WHAT IS NEEDED
Gather every line below where "Management" appears.

RAW DATA
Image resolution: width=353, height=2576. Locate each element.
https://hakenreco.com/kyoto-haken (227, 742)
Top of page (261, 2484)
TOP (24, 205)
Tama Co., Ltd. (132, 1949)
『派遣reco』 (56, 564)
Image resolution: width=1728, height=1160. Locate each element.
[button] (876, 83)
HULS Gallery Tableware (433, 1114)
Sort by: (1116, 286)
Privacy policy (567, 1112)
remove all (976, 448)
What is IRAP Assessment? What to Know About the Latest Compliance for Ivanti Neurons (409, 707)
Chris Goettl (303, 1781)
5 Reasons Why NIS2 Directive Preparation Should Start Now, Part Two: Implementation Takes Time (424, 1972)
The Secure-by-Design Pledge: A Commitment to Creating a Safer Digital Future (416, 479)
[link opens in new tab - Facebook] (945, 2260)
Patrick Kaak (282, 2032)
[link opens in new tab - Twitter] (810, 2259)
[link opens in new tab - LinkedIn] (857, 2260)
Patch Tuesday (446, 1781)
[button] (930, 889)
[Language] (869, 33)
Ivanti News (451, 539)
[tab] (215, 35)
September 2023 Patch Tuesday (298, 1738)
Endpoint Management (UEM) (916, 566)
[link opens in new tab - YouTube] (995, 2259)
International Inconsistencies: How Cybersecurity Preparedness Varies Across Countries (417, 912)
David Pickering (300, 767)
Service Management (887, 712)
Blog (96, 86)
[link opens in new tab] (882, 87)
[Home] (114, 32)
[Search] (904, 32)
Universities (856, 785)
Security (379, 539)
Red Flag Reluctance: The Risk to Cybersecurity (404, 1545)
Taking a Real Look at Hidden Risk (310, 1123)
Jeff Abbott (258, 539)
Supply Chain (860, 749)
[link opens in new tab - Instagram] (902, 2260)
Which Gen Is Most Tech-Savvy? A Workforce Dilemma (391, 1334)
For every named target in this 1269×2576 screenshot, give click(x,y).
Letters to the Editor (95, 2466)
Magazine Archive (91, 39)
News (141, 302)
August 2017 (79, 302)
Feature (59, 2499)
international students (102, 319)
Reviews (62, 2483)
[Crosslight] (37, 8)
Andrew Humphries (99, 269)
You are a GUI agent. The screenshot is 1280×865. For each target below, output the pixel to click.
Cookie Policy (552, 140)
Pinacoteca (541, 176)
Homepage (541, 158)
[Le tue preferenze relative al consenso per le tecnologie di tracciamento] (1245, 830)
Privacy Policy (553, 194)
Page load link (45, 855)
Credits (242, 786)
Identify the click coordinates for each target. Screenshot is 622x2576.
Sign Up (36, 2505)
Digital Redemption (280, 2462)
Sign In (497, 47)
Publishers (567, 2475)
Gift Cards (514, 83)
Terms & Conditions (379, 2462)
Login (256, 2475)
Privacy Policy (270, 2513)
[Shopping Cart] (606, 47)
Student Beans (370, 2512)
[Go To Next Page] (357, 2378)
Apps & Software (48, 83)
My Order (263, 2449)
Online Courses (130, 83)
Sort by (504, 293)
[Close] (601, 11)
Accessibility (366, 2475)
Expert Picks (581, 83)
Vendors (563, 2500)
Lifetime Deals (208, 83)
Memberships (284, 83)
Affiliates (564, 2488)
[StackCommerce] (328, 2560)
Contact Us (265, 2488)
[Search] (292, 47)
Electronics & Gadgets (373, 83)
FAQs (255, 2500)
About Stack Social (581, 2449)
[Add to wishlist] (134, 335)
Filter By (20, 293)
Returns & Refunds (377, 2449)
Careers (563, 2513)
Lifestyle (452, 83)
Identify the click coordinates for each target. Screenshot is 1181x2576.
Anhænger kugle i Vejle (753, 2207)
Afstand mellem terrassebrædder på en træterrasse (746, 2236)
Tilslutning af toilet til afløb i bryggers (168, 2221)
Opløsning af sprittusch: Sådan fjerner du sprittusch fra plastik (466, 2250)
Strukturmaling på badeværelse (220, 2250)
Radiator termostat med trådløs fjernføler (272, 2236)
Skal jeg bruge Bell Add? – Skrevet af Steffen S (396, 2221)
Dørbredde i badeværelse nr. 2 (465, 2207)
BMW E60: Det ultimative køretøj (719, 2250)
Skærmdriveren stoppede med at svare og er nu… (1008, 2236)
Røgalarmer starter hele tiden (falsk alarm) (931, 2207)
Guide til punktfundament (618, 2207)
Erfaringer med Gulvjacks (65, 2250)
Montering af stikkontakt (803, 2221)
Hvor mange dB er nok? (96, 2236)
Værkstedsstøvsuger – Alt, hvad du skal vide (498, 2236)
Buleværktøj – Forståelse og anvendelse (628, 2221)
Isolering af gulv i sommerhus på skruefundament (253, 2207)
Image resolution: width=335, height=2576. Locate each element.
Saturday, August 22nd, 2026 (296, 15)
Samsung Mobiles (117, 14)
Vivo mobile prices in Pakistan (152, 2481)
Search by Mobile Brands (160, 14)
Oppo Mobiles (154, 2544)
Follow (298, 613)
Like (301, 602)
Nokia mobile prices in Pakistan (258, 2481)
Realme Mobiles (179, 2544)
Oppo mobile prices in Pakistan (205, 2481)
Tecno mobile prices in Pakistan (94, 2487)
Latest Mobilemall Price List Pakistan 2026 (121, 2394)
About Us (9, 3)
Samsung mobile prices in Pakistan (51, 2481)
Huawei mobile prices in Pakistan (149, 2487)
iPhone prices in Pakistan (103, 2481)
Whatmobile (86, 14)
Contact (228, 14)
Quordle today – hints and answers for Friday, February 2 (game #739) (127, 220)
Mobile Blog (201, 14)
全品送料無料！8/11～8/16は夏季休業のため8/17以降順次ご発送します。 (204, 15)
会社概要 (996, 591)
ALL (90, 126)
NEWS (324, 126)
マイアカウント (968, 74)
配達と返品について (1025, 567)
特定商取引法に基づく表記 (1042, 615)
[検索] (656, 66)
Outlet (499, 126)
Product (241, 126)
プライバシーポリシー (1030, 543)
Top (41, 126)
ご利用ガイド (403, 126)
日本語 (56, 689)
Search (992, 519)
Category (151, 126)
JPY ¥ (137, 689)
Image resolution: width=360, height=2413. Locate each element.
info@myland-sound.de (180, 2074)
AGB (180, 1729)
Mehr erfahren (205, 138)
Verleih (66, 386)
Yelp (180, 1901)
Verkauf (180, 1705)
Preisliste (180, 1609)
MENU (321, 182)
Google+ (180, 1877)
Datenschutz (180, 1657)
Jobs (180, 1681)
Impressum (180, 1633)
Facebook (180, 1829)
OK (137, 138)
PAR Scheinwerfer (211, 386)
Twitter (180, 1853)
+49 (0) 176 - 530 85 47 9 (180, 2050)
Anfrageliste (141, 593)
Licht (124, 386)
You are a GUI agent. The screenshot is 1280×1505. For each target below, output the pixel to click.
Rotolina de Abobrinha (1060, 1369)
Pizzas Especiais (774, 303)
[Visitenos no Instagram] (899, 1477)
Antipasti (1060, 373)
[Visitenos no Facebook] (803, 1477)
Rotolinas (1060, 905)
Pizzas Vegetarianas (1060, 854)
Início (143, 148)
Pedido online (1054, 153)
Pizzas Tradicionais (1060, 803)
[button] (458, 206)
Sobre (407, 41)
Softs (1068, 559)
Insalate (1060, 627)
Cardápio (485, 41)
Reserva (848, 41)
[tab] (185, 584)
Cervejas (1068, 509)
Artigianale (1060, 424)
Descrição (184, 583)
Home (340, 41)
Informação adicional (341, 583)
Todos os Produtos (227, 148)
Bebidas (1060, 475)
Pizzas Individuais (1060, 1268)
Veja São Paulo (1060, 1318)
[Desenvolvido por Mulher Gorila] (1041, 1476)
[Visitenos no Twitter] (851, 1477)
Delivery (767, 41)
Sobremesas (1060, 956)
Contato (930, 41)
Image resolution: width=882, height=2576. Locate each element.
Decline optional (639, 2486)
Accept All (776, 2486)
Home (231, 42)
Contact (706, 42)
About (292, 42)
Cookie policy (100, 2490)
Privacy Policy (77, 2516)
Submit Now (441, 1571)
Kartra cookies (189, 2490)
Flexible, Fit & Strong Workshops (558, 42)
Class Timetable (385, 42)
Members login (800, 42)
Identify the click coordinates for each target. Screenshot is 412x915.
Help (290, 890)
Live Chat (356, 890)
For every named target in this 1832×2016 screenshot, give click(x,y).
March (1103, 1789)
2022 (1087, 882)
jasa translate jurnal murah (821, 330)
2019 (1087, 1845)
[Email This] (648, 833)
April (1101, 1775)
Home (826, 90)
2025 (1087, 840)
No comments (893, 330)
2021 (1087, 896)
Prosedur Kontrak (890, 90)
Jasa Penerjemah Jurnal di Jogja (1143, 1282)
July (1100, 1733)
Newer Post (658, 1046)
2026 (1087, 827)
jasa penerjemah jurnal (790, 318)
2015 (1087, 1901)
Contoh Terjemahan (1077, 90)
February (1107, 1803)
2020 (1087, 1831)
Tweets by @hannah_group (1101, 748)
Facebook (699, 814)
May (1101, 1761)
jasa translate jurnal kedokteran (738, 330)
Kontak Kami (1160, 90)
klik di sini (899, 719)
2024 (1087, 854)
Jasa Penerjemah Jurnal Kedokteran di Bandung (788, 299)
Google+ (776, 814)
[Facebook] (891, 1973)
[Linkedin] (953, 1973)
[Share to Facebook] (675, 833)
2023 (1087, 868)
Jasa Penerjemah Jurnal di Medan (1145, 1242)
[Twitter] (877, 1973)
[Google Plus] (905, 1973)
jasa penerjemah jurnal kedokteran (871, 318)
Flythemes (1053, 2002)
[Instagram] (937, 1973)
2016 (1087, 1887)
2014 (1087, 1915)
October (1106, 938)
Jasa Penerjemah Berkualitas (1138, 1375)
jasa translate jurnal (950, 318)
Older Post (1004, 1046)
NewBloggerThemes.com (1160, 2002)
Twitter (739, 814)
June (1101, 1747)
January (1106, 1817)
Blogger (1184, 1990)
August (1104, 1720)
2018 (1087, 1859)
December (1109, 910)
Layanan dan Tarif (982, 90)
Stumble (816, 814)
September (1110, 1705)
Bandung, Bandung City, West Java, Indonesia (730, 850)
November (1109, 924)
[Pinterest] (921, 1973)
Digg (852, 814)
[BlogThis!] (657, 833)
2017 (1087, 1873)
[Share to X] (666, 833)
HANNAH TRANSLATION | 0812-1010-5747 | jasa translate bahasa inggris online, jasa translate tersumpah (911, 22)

FINISHED EXERCISE
Endpoint Management (UEM) (916, 566)
Service Management (887, 712)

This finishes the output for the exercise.